Trecho do texto:
○ ○ ○ ○ ○

O resultado foi o adoecimento e morte de dezenas de milhões, o enfraquecimento das economias e a desestabilização de governos e sociedades. Mas isso, segundo a análise, está longe de ser o pior cenário.
Os cientistas dizem que o potencial da ameaça biológica é ainda mais grave. E que prevenir e mitigar danos ainda maiores no futuro exigirá uma lente mais ampla e esforços maiores.
O problema maior, segundo eles, é que esse perigo vem sendo menosprezado, com a falta da atenção à resistência crescente aos antibióticos, que pode desencadear uma nova pandemia mundial envolvendo organismos patogênicos resistentes dentro de uma década.
Além disso, a falta dos cuidados adequados para monitorar e regular laboratórios de pesquisa, que exigiriam processos muitas vezes percebidos como excessivamente onerosos e restritivos, tem aumentado os riscos de liberação inadvertida de organismos nocivos no meio ambiente.
O relatório enfatiza que o Departamento de Estado dos EUA declarou que a Rússia e a Coreia do Norte possuem programas ativos de armas biológicas. Além disso, o órgão expressou preocupação com os programas de pesquisa biológica de dupla finalidade na China e no Irã.
Por outro lado, o painel alerta que organizações terroristas como Al Qaeda e Estado Islâmico e algumas organizações criminosas continuam a anunciar sua determinação em construir, adquirir e usar armas biológicas para atingir seus objetivos.
A resposta globalmente inadequada à covid-19, segundo o estudo, serve para enfatizar as vantagens táticas, operacionais, estratégicas e econômicas que um ataque usando uma arma contendo agentes biológicos pode fornecer aos agressores.
Os cientistas alertam que a preocupação com essa perspectiva está fazendo com que o Departamento de Defesa dos EUA realize uma ampla revisão de suas estratégias na área biológica.
Os prós e contras da inovação biológica, segundo o painel do Relógio do Apocalipse
A atual era de inovação biológica, caracterizada por esforços de pesquisa e desenvolvimento inovadores, tem o poder de diminuir e aumentar simultaneamente o risco biológico.

○ ○ ○ ○ ○

Instruções:
1 - De acordo com o texto sobre ameaças biológicas, quais países o Departamento de Estado dos EUA declarou terem programas ativos de armas biológicas?
2 - Reproduza fielmente a parte do texto sobre ameaças biológicas que começa nas palavras "O relatório enfatiza" e termina logo após as palavras "China e no Irã.".

Dados fornecidos:
○ ○ ○ ○ ○

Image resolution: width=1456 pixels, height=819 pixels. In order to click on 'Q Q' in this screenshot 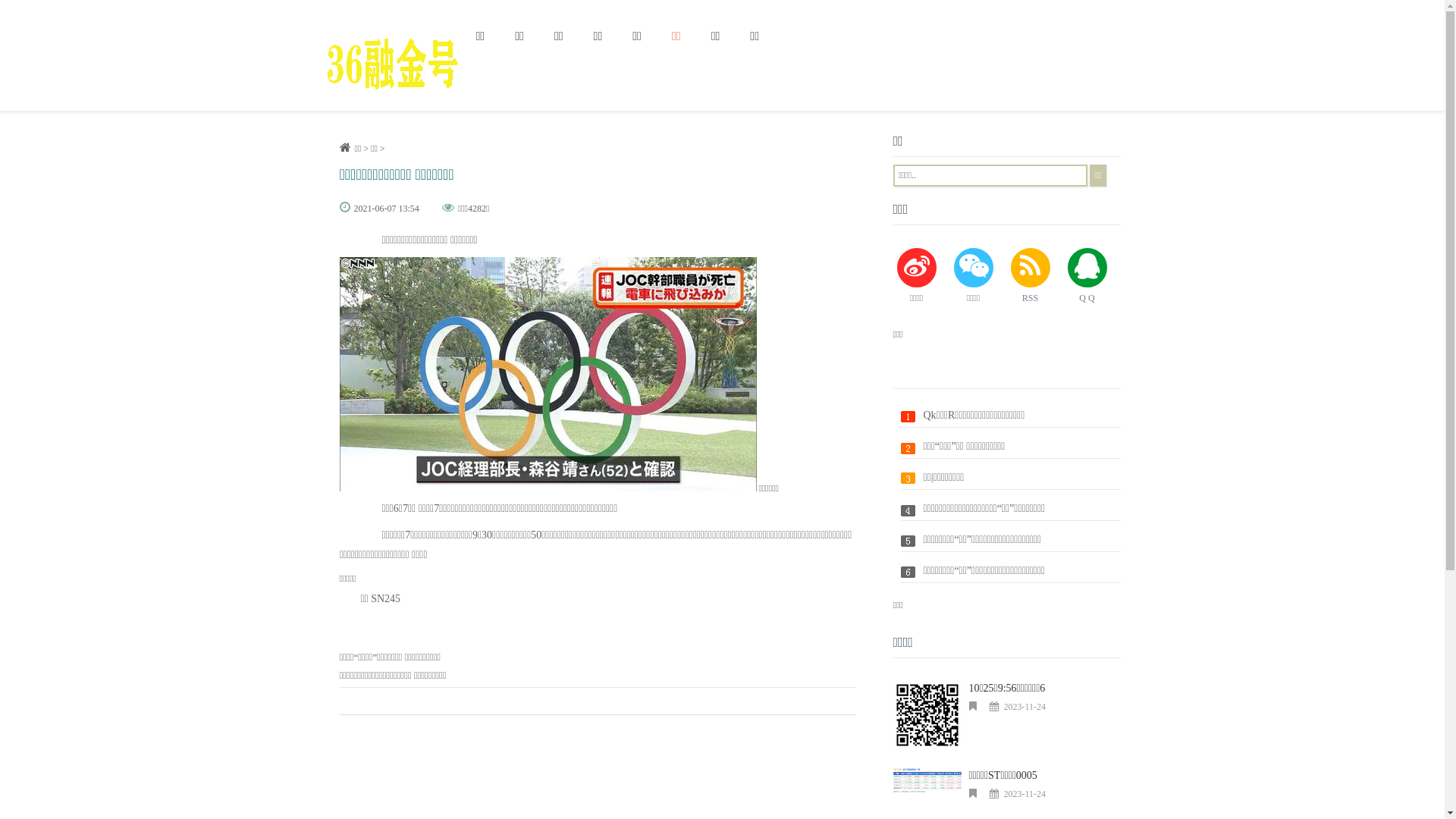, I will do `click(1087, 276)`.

○ ○ ○ ○ ○

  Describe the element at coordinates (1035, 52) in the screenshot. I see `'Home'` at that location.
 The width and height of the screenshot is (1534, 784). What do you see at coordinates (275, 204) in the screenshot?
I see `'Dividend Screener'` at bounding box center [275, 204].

○ ○ ○ ○ ○

Respostas por tarefa:
1 - A Rússia e a Coreia do Norte.

2 -
O relatório enfatiza que o Departamento de Estado dos EUA declarou que a Rússia e a Coreia do Norte possuem programas ativos de armas biológicas. Além disso, o órgão expressou preocupação com os programas de pesquisa biológica de dupla finalidade na China e no Irã.